TASK DATA section start

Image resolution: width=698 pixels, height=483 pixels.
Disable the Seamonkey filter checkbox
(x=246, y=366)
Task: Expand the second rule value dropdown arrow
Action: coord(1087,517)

TASK DATA section end

REQUIREMENT
Each record must be reproduced exactly, with nothing missing.

TASK RESULT
Image resolution: width=698 pixels, height=483 pixels.
Disable the Seamonkey filter checkbox
(x=246, y=366)
Task: Expand the second rule value dropdown arrow
Action: coord(1087,517)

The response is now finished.